**Job**. Count the lines in the material below that contain the word "should", and give only that number.

Pointing data rows:
────────────────────
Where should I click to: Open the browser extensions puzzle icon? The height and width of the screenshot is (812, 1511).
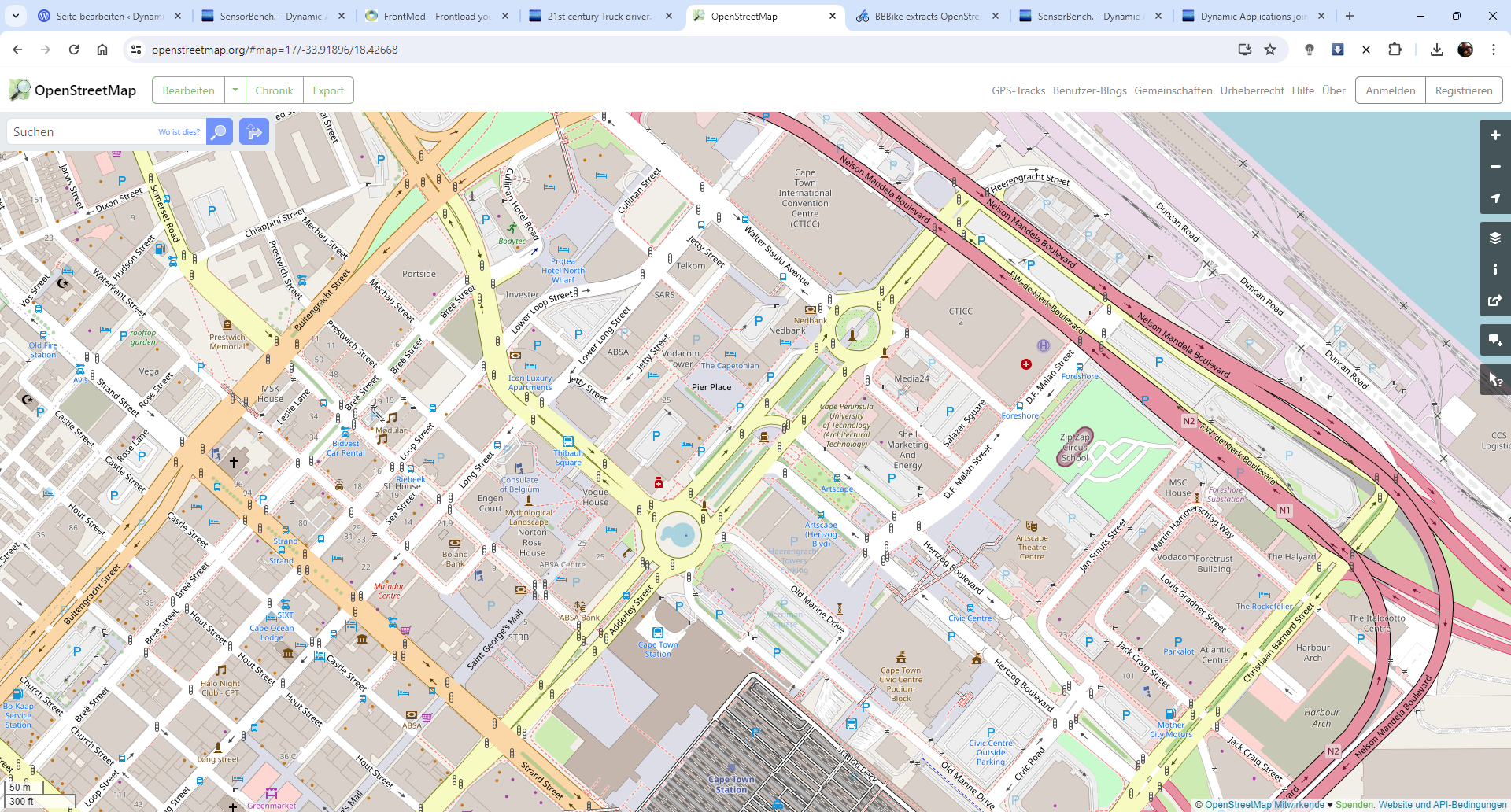pyautogui.click(x=1395, y=49)
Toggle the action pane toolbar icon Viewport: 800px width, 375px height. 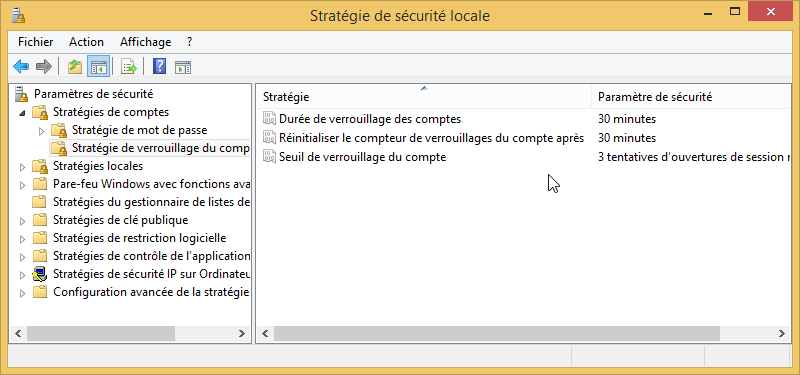pos(183,67)
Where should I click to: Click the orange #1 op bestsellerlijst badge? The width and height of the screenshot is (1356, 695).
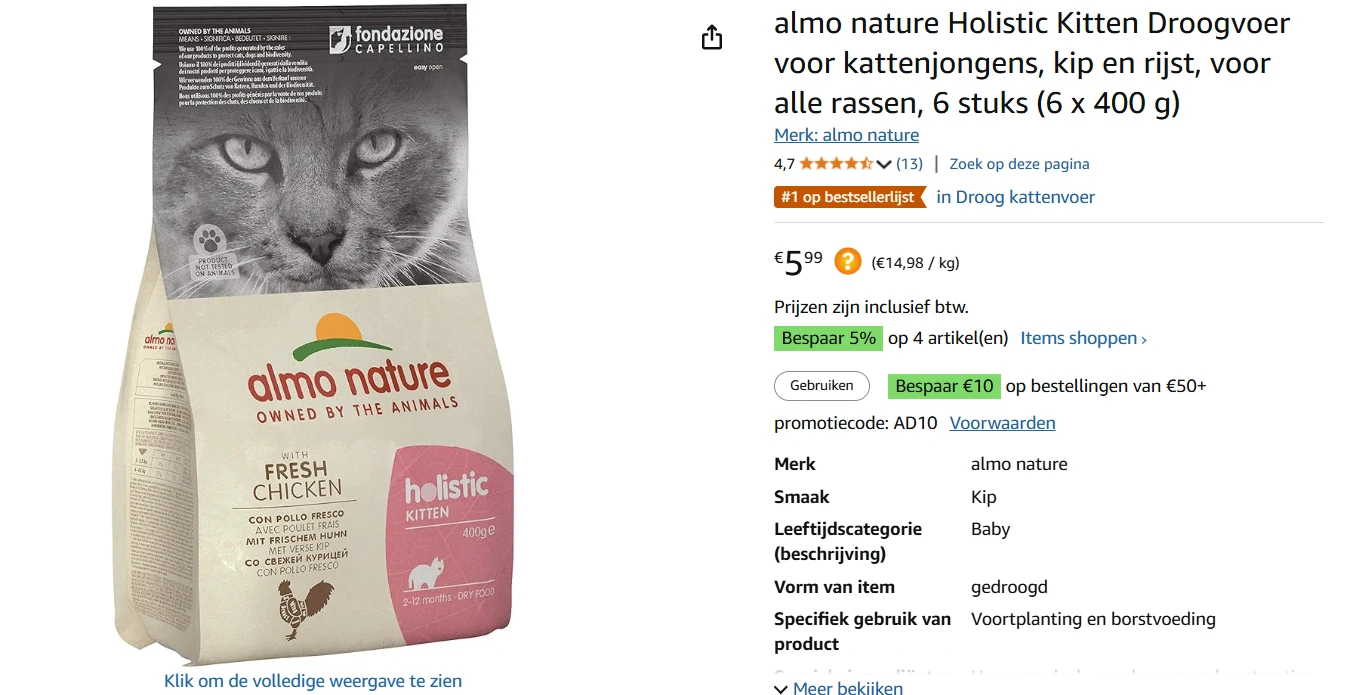(x=851, y=197)
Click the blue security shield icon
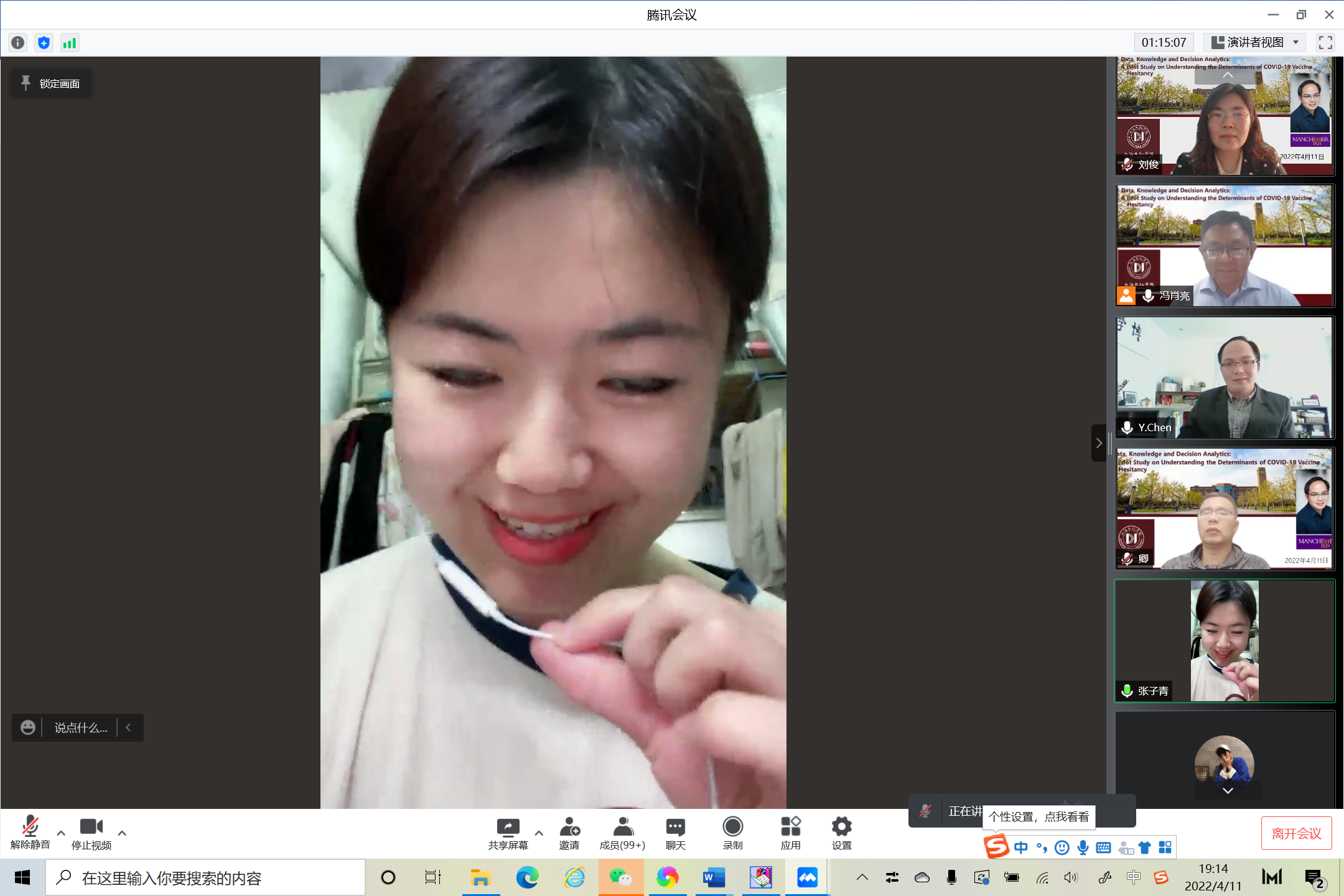The image size is (1344, 896). point(44,42)
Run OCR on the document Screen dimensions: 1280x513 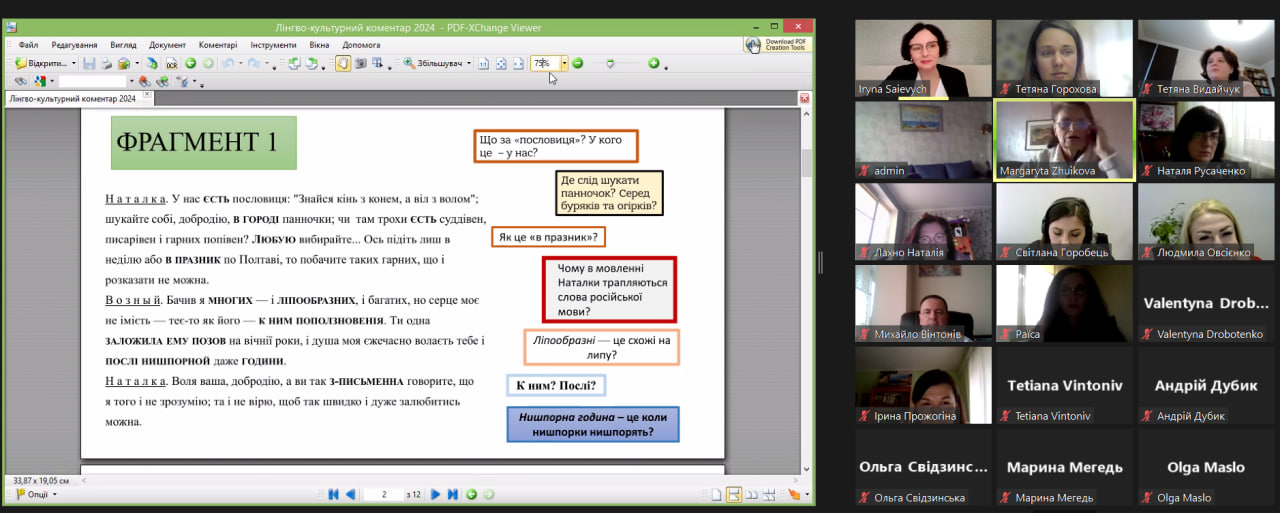pos(171,64)
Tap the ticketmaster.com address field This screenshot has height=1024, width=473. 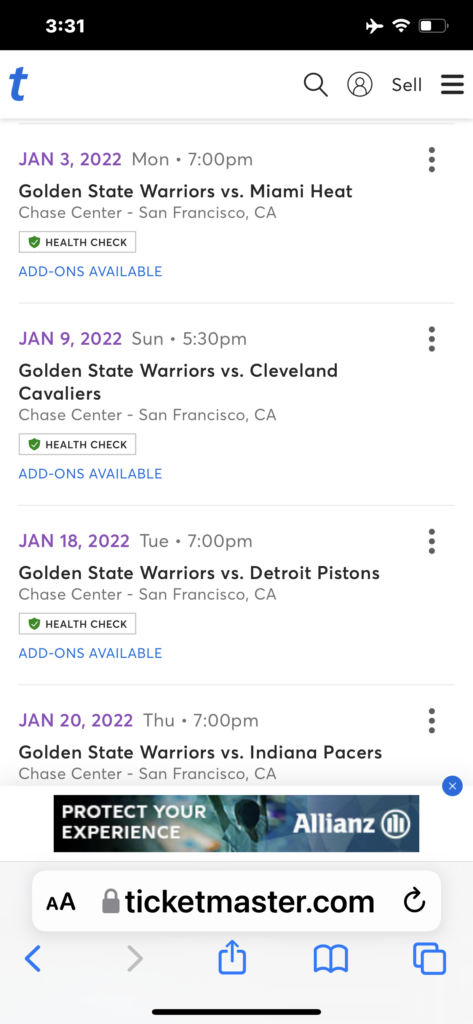[x=236, y=901]
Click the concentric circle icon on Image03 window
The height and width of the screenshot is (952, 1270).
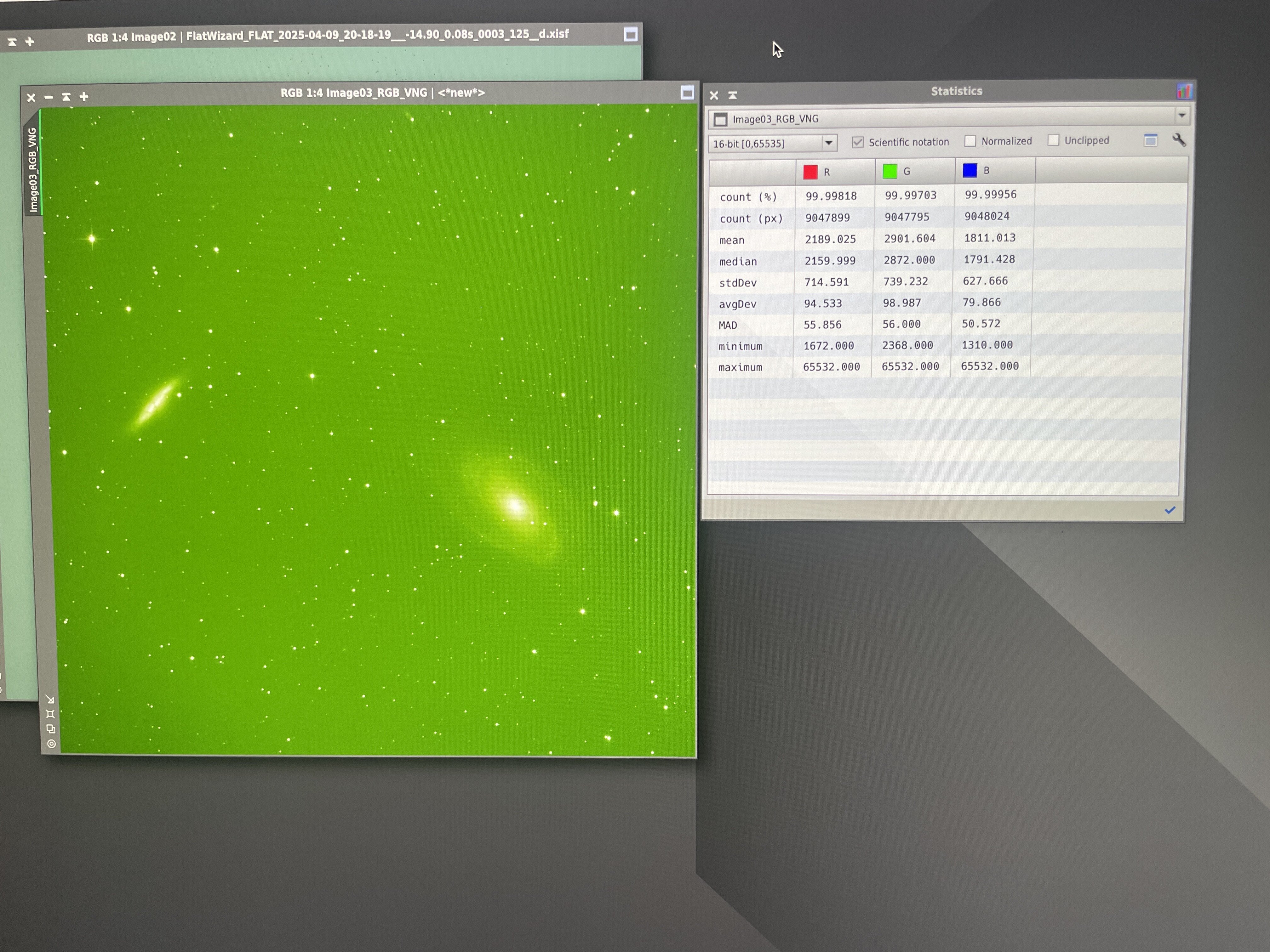coord(51,744)
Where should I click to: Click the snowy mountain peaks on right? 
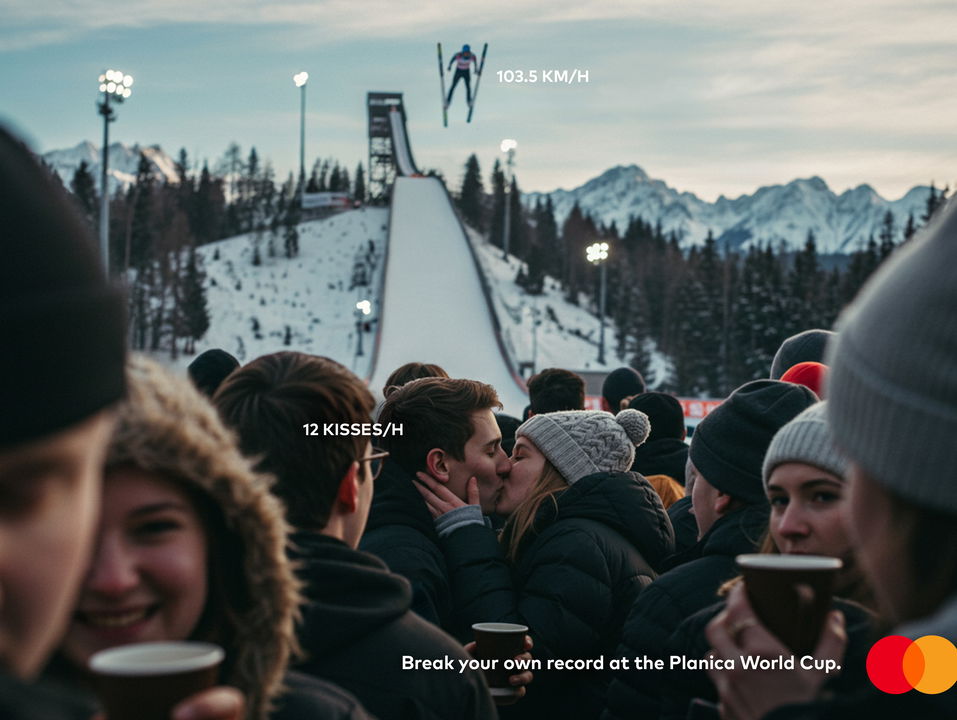[x=732, y=207]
────────────────────
**Correct output**. 3